The Year of the Rabbit

yearrabbit

The Chinese New Year, or Spring Festival as it’s been called since the 20th century, remains the most important social and economic holiday in China. It was celebrated yesterday, February 3, 2011.  Originally tied to the lunar-solar Chinese calendar, the holiday was a time to honor household and heavenly deities as well as ancestors. It was also a time to bring family together for feasting. With the popular adoption in China of the Western calendar in 1912, the Chinese joined in celebrating January 1 as New Year’s Day. China, however, continues to celebrate the traditional Chinese New Year, although in a shorter version with a new name–the Spring Festival. Significantly, younger generations of Chinese now observe the holiday in a very different manner from their ancestors. For some young people, the holiday has evolved from an opportunity to renew family ties to a chance for relaxation from work.

From Huffington Post:

Queering the Lunar New Year: We Are (All) Family

by Ben de Guzman (Co-Director for Programs, National Queer Asian Pacific Islander Alliance)

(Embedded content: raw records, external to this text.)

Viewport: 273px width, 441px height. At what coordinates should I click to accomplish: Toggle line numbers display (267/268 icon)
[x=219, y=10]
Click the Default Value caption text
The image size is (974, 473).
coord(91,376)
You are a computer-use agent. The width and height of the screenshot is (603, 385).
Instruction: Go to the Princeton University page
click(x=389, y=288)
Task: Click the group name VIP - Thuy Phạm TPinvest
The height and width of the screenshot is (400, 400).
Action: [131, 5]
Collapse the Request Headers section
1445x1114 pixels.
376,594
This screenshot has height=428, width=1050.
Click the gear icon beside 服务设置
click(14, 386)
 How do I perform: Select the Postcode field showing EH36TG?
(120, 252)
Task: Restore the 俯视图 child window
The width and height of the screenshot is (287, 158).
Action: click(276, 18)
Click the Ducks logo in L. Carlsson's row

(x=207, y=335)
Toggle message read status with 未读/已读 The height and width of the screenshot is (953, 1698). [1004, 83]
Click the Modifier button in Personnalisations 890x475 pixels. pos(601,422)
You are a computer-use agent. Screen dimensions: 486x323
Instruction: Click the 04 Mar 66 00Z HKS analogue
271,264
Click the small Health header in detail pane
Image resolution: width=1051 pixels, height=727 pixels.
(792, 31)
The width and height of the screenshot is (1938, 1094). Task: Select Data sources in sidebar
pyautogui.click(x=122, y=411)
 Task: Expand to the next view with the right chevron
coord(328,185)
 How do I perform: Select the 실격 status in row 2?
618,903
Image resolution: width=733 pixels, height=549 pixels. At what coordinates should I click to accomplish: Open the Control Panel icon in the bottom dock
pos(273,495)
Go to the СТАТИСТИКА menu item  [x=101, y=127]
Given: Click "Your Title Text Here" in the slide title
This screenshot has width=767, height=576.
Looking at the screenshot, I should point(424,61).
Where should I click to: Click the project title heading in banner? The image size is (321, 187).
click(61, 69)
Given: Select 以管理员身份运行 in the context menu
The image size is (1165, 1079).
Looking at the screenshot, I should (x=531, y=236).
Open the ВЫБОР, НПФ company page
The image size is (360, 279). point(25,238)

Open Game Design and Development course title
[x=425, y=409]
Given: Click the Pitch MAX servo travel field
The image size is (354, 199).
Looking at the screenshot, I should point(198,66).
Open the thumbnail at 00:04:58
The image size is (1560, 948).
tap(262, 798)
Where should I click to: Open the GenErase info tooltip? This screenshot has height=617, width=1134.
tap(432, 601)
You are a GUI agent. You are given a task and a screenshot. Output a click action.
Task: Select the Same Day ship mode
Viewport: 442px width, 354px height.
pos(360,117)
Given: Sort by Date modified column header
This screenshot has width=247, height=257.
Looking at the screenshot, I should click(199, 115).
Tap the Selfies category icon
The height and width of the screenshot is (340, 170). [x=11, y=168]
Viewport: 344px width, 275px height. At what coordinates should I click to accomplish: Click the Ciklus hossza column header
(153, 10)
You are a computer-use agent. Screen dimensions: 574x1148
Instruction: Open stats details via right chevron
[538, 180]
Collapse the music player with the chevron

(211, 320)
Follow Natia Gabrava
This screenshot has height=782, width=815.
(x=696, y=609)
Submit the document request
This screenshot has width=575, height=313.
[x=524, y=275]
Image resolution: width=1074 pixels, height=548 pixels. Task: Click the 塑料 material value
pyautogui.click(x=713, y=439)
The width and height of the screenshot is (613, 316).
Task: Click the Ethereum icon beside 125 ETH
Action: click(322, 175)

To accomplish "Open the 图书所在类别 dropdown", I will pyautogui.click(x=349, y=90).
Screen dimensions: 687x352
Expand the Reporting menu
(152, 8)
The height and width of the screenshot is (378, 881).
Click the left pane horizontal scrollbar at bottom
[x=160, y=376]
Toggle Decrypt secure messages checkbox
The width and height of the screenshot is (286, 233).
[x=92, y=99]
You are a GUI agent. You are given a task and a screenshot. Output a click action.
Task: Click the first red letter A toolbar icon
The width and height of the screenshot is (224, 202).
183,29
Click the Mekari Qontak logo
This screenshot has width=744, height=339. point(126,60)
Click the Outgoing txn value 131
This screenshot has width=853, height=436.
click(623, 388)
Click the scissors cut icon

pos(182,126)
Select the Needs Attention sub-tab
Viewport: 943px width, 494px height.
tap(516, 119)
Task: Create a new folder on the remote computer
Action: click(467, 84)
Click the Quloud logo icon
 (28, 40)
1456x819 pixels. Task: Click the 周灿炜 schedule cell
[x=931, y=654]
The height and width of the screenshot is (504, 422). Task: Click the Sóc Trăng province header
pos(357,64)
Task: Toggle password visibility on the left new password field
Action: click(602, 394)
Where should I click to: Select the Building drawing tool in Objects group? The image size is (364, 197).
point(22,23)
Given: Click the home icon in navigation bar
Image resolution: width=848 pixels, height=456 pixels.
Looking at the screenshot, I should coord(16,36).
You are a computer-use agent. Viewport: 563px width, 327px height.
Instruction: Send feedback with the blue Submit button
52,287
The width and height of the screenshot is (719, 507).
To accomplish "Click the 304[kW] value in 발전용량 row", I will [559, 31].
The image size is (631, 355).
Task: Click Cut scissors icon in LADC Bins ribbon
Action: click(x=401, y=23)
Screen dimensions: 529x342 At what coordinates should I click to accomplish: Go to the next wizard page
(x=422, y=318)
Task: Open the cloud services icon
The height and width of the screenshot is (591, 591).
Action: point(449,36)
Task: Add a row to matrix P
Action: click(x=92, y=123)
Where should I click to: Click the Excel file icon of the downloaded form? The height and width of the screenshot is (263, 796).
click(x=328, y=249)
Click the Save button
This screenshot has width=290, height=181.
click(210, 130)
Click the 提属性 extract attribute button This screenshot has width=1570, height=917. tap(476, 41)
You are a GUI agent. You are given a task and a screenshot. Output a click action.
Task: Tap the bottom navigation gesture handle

“When we come out, it’s not just to parents and siblings…. sometimes it’s to an entire clan. “

Lunar New Year: a time for renewal, a time to promote prosperity and good luck, a time to be with family. Families from places like China, Korea and Vietnam bring a variety of traditions to bear in marking the New Year on February 3rd. Cities with large Asian American populations will welcome the Year of the Rabbit with festive parades and celebrations. We expect that President Obama will make an official statement celebrating Lunar New Year on behalf of the entire American family.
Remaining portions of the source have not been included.